● **WHAT YOU ARE ASKED TO DO**
Below are the records. Retype exactly the lines between the lines holding "Click Knippen scissors in Dvd-station window" and "698x575 pixels.", inclusive.

● **INPUT FOR THIS TASK**
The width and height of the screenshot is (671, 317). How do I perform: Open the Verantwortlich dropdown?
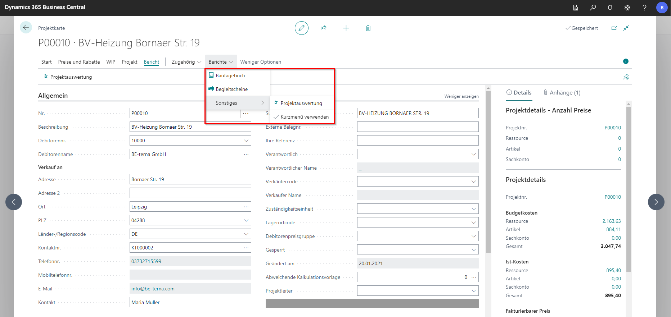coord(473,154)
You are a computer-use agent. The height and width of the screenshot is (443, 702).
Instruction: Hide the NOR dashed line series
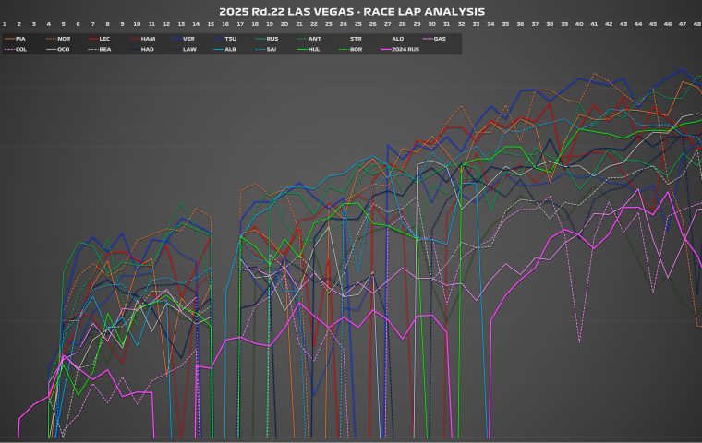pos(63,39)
...
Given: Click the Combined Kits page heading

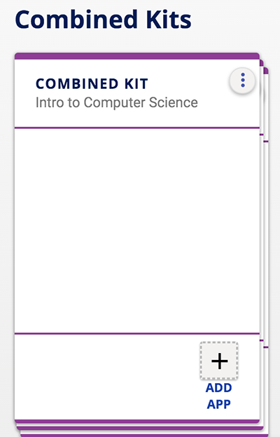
---
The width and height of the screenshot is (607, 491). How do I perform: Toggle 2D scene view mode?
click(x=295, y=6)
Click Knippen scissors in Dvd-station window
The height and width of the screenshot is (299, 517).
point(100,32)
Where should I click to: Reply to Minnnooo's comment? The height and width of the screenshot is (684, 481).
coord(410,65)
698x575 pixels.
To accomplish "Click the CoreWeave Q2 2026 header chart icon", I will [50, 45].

● **SOLVED PROBLEM**
Click Knippen scissors in Dvd-station window
The height and width of the screenshot is (299, 517).
point(100,32)
Where should I click to: Reply to Minnnooo's comment? The height and width of the screenshot is (684, 481).
coord(410,65)
698x575 pixels.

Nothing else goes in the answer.